*Data provided*:
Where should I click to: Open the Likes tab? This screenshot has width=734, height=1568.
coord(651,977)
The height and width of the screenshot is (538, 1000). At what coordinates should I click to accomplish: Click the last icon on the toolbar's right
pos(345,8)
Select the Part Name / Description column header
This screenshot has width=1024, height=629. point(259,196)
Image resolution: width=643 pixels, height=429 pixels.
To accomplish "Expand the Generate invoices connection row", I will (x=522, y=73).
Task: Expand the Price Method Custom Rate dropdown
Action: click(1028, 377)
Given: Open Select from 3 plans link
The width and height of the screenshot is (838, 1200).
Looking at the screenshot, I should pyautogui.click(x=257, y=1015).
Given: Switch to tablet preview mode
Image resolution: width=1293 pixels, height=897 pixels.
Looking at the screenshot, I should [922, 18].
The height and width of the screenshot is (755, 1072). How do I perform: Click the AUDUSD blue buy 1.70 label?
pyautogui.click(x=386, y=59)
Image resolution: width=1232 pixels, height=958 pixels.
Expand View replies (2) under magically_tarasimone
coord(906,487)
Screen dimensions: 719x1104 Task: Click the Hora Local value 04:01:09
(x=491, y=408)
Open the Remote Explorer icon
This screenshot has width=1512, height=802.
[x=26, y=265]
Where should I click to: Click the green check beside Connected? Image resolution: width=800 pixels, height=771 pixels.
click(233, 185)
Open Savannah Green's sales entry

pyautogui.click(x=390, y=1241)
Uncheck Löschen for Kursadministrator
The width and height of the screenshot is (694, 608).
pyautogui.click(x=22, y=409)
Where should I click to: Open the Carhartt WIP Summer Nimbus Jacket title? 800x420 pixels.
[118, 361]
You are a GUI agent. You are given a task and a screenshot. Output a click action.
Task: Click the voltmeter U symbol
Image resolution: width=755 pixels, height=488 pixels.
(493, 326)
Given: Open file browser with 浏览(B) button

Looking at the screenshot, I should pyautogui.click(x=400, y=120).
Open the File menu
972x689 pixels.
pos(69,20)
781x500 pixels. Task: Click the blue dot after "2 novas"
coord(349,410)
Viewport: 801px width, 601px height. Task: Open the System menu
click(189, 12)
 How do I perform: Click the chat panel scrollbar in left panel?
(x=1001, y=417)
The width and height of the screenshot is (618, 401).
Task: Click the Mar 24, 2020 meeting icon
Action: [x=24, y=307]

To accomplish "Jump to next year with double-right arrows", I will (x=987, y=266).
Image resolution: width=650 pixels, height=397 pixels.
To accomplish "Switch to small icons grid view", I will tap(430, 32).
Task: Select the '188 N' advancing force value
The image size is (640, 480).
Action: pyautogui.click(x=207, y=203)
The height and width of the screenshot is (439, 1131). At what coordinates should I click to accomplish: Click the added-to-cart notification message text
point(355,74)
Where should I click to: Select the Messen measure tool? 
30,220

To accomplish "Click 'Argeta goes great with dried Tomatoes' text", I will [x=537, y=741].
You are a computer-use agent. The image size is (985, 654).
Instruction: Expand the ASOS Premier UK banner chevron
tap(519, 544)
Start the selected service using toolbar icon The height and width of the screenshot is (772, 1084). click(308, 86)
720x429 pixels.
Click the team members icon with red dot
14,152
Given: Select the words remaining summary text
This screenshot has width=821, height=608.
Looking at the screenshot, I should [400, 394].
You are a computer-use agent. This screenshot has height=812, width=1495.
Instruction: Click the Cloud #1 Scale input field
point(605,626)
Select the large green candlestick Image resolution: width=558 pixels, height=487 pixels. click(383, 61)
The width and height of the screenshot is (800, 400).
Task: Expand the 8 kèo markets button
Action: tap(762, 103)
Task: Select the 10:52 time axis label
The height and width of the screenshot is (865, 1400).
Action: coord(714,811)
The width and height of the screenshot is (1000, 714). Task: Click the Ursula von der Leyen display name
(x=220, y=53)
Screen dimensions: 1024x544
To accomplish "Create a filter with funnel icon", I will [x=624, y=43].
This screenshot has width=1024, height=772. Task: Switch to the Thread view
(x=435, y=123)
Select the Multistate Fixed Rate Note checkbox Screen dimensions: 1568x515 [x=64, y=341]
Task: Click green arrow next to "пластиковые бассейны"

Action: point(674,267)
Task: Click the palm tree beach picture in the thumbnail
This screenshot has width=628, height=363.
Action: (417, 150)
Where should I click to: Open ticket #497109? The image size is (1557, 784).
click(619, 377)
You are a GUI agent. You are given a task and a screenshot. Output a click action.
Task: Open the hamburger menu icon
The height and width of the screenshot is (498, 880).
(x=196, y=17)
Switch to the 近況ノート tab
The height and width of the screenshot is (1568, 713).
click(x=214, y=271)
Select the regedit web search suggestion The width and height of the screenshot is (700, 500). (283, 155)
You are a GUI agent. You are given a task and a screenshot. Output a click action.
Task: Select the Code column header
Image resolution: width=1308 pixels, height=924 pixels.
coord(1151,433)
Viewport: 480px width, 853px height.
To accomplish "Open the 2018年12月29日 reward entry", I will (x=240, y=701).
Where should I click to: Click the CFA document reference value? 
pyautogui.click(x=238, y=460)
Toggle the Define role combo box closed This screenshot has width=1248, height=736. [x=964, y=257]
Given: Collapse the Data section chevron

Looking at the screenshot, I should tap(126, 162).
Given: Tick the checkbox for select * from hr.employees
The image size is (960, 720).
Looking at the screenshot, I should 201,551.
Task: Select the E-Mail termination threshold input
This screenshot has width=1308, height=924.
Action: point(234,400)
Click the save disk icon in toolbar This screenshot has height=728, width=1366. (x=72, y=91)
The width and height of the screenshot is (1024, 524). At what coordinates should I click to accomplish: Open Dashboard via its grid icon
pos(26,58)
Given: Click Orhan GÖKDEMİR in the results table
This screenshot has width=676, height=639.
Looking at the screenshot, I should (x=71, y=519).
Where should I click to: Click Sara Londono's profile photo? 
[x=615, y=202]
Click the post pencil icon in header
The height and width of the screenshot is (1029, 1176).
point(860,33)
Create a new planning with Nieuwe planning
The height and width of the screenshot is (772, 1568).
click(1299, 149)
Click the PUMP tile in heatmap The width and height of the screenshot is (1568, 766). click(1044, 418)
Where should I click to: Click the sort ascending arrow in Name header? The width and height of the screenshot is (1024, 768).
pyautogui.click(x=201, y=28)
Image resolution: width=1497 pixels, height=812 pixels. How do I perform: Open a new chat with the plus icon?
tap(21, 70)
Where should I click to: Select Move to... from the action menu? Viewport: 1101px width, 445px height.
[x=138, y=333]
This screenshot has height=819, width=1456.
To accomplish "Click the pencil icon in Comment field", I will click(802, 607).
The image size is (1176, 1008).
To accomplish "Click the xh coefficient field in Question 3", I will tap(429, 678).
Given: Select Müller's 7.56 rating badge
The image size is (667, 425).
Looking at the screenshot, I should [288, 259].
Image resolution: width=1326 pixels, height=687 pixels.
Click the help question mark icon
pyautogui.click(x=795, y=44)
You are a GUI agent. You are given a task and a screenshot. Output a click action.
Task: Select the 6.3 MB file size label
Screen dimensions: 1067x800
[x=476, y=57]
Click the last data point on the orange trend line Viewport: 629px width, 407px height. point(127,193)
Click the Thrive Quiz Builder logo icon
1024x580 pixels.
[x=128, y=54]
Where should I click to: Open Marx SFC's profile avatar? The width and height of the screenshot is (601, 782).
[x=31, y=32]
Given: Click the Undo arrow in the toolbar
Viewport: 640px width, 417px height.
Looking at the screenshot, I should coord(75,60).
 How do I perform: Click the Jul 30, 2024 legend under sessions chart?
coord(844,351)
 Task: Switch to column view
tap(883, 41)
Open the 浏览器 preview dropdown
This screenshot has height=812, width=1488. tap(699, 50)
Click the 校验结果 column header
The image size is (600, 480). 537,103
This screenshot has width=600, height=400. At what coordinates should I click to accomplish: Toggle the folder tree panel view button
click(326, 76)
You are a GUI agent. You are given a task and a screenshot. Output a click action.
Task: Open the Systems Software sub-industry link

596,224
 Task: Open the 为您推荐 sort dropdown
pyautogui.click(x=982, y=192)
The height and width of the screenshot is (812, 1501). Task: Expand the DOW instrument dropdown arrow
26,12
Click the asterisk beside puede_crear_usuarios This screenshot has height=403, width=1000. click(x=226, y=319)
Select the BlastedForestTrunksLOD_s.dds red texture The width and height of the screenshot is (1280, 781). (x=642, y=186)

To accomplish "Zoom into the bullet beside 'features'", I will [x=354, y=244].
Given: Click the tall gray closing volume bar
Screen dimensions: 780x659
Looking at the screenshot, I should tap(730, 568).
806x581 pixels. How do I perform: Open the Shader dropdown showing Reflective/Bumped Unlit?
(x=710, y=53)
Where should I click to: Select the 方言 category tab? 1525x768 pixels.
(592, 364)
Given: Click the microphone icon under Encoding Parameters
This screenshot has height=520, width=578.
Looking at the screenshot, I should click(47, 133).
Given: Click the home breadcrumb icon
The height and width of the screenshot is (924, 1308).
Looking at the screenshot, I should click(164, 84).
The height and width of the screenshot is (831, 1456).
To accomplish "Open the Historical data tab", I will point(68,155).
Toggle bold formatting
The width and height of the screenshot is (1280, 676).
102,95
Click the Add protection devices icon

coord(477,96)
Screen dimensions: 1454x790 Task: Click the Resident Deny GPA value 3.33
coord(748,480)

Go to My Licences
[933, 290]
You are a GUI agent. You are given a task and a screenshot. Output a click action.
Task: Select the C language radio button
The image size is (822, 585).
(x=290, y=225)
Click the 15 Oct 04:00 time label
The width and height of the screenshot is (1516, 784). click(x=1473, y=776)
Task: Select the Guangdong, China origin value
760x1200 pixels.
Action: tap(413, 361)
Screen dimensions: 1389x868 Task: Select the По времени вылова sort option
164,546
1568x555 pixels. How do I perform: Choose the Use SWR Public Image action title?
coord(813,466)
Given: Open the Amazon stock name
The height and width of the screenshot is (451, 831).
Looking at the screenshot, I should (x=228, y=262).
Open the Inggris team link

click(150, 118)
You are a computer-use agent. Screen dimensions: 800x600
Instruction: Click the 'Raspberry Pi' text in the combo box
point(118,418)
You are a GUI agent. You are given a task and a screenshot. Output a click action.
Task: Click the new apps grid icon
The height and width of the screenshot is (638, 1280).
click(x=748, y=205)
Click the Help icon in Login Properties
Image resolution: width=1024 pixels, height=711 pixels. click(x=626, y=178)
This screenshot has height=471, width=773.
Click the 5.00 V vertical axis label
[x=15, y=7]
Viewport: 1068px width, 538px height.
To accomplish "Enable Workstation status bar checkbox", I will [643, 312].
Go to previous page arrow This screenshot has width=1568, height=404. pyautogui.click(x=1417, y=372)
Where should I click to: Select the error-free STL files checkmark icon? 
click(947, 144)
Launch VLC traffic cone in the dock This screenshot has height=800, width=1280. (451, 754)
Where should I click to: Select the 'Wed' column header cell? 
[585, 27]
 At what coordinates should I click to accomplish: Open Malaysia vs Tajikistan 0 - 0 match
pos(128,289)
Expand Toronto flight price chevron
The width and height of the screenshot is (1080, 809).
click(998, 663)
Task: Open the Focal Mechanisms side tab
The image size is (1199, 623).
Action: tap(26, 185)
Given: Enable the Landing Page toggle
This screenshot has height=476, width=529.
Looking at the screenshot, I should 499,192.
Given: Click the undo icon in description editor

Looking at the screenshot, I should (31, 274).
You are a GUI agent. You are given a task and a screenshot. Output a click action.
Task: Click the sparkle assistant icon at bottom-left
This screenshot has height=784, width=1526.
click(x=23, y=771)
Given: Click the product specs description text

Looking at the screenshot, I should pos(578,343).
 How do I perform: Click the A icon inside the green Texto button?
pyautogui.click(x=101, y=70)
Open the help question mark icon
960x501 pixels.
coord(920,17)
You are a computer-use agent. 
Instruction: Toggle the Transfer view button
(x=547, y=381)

*What you should do*: Look through the entries above and list every line containing "checkbox".

*Completed task*:
Select the Multistate Fixed Rate Note checkbox Screen dimensions: 1568x515 [x=64, y=341]
Given: Tick the checkbox for select * from hr.employees
To accomplish "Enable Workstation status bar checkbox", I will [643, 312].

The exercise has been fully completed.